He Lost His Virginity to a Ball of Wool
His grandmother used to knit slippers
year round for all the grandkids
and –
during that entire summer he spent with her
he got ideas, finding himself home alone
he stared at the basket of wool on the floor
for hours, imagining the softness of each ball
before fingering himself a hole and defiling his favourite.
A large grey mass of fabric which he humped and threw away.
After that, he no longer considered himself a virgin.

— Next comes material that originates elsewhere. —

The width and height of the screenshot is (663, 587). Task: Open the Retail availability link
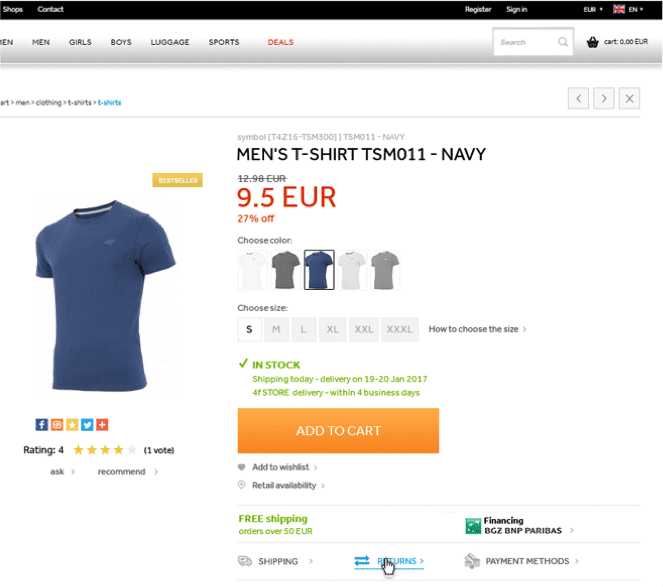pos(284,486)
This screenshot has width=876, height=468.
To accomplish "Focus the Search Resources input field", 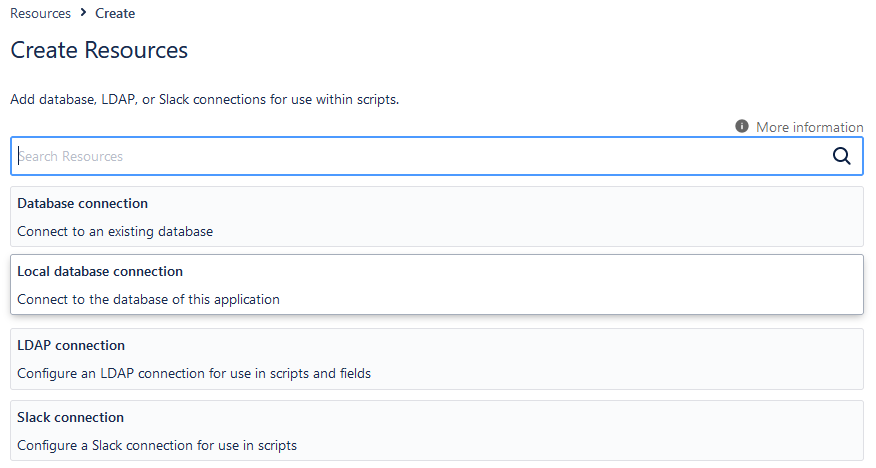I will tap(420, 156).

And the slippers he got each Christmas
made him uneasy.
Precision Bombing, like Painting Your Nails
with a Bunker Buster Named Quincey
WHAT IF WAR COMES?
he yelled
like a chimney spout
full of soot.
Right to your house?
I asked.
Then I guess you’re
goners.
And he could tell
I was mocking him
which meant that he
was still there
in the outstanding
cable bill sense.
As I thought
about that chimney sweep
in a William Blake poem I had read
many years before.
And how no one escapes the prison
of anything if they don’t
want to.
Deep Guttural Belch
you have travelled such a far way
to be expelled.
You must be tired in that carbon monoxide
poisoning sort of way.
Where nobody moves even though
they look like they should.
That’s how my friend Kevin looked
when he hung himself.
The stillness of a windless field.
But you’ve come so far.
Perhaps they will give you your own
time zone to play with.
Or the keys to the city perhaps.
I made the guest bed up with fresh linens
if you want to lie down.
I hope traffic wasn’t too bad.
Street Cred
Like a complete jackass
I had this idea to collect all
the old credit cards
and glue them down to the road
as an installation art piece
I would call: Street Cred
so that all the artsy fartsies
could think me marvellous
and throw some coin
my way.
I also planned to place an old piece of pizza
on top of a glass encased globe
and call it: Piece on Earth.
When the pizza slice began to stink
too much
I would replace it with
another one.
And now you see the problem.
And if you do not, you might be part
of it.
Mash Unit Pastrami
Listen!
There is not much time left.
And even if there is, how is one to know that?
I am not some diviner in silk robes.
Holding séances like others hold the mustard.
That is what I love about those Montreal delis.
The product is so good they couldn’t give a damn
about the ambiance.
Everyone yelling as though you walked into a mash unit.
It’s pay and get out just like the professional girls.
Rubbing your wrist across your snotty late autumn nose in public.
The honesty that entails.
Look!
I love a good coin toss as much as the next guy,
but the mint shouldn’t have its hand in everything.
Elvis died on the toilet so you don’t have too.
That there is human sacrifice up close and personal.
The sound of music grinding Nazis to a standstill.
Popping off like spent firecrackers at the mouth.
A hole in the shoulder of my housecoat
named Clavicle.
Johnny Law Gets Spooked in the 11th Hour
I was really hoping that fella
looking to blast himself off in a rocket
to prove the earth was flat
would get his chance
next week
the fact that johnny law stepped in
will only give credence to
such claims
let Major Tom blast off
if he wants,
that’s what I
say,
but then again
I believe in freedom.
Salida
We must be getting close to California.
The change guy manning the slots at the Vegas airport
keeps checking his hair in the reflection from
the slot machines.
And the price of everything has gone up.
Like climbing a mountain no one can see.
And there is Spanish everywhere.
And the large amount of men in skinny jeans
primping their hair in the bathroom mirrors.
Some guy at TSA check
doing a yoga tree pose behind me
in line for the x-ray.
Calling the Wild on His One Good Phone
Calling men dogs is a great disservice to dogs,
those great snarling hunting meal time packs
that know a dominance as natural as the cold crunchy
winter under paw
and return to things, and away from others;
the sickness of the city, domestication traps,
so that soon the man is replaced by a new ferocity
getting snark with the spitting seas and the sickness
of the tropics, an old dog filled with mercury
and adventure and ideas.
Ryan Quinn Flanagan is a Canadian-born author residing in Elliot Lake, Ontario, Canada with his wife and many mounds of snow. His work can be found both in print and online in such places as: Evergreen Review, The New York Quarterly, Synchronized Chaos, Literary Yard, Red Fez, and The Oklahoma Review.